Imbued with the spirit of Vaishnavism, the legacy of a religious family, Saikia has written about man, the common people. His published repertoire includes short stories, novels, travelogues and collection of articles. Ture Mure Alokore Jatra, his novel based on the glorious life of Jyotiprasad Agarwalla, was awarded the Publications Board prize in 2000.

Saikia’s reputation as one of Assam’s literary greats rests not on the numerous awards that he has been honoured with but on his creativity and intellectual verve. “A writer can never put down his pen. Once he does that he is finished. He can always give better than his best,” he professes.

“When I found my dream shattering against the rocks of reality, I was disillusioned and this became pivotal in my writings. However, there was a glimmer of hope, which evinces in between the lines,” he adds.

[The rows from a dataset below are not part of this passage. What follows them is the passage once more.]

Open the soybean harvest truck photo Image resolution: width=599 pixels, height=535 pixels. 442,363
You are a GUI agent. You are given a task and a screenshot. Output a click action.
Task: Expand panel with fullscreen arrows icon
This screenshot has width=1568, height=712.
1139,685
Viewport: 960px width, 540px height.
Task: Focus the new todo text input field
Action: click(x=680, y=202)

So, to this day, Saikia’s pen flows. His soul remains kindled by the power of the word, enraptured by the innate beauty of humankind. “I have deep faith in the power of the printed word and man. Both are indestructible and can rise above the distresses of time,” he observes.

Here one feels impelled to ask the one last question that Saikia himself had asked many masters of literature during interviews — if you were to be exiled to an island, which are the books that you would take with you? He answers promptly — Lakshminath Bezbaruah’s Complete Works, Jyotiprasad’s dramas, songs and articles, Shankardev and Madhadev’s works and Leo Tolstoy’s War and Peace. “These works encompass whatever concerns humanity,” he concludes.